EUR/USD rallied hard last week, but then retreated. Greek worries and the strengthening of the US dollar help push the pair lower.
What’s next? The team at Credit Agricole point to the selling points:
Here is their view, courtesy of eFXnews:
Since hitting a multi -week low at 1.0521 in April, the EUR has been rebounding. It appears that most of the past few weeks’ upside can be traced back to delayed Fed rate -hike expectations. Elsewhere, an improving Eurozone outlook has seemingly fuelled fears about the ECB turning less aggressive on QE and has led to the unwinding of EUR -funded carry trades. It also appears that investors expect Greece and its creditors ultimately to agree on a deal , and avoid a ‘Grexit’.

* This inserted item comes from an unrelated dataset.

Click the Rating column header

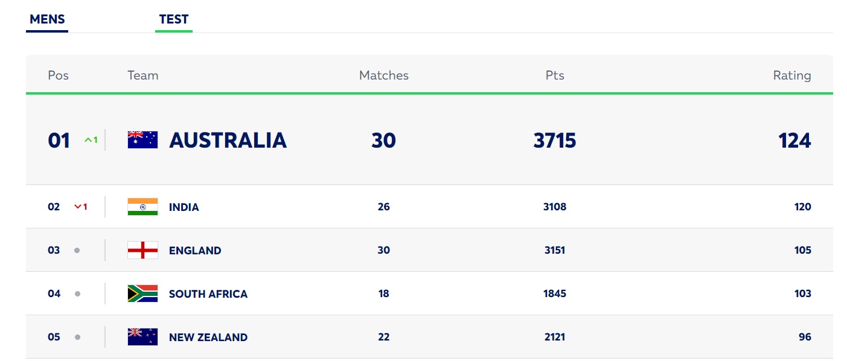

That said, we doubt that the fundamental outlook for EUR/USD has changed materially in recent weeks. We view the latest rally as a positioning correction more than anything else. Fed –ECB policy divergence remains in place.
We think that markets are too complacent with regard to Greece. In particular: – We doubt that the ECB would agree to extend ELA further if Greece were to miss its upcoming payments to the IMF and especially the ECB itself. The Governing Council determines the amount of ELA on a weekly basis as well as the collateral haircut applied. In effect, Greek banks’ and the government’s ECB funding could slow to a trickle if Athens fails to meet its financial obligations.
–In addition, even if Athens continues to treat arrears as ‘soft’ claims, it will need external assistance for the payment of EUR6.8bn bonds held by the ECB due in July and August. The Eurogroup meeting on 19 June seems to be the real ‘hard deadline’ for Greek officials and we suspect that their brinkmanship could come to the fore in the run-up to the meeting. We cannot rule out a referendum on the proposed reforms and further political uncertainty in the troubled Eurozone member.
—Last but not least, we worry that markets are ignoring the fact that Greece will need ever more funding for the coming years. Underwhelming tax revenues have already pushed the government’s primary surplus well below the target set under the second bailout agreement. In turn, this suggests that the Greek debt-sustainability issue will resurface soon and call for debt forgiveness/restructuring as well as additional fiscal austerity measures. Needless to say, such an agreement may not be possible with the current Syriza government. Indeed, we cannot rule out the risk of snap elections in Greece in the coming months. Our concerns are further underscored by the growing reluctance of creditors to soften their stance towards Greece. The scope for compromise may diminish even further given that Euro-sceptic parties like the True Finns seem poised to join the new Finnish government.
We think that, while the squeeze may continue for now, EUR/USD levels around 1.1500 could offer interesting selling opportunities.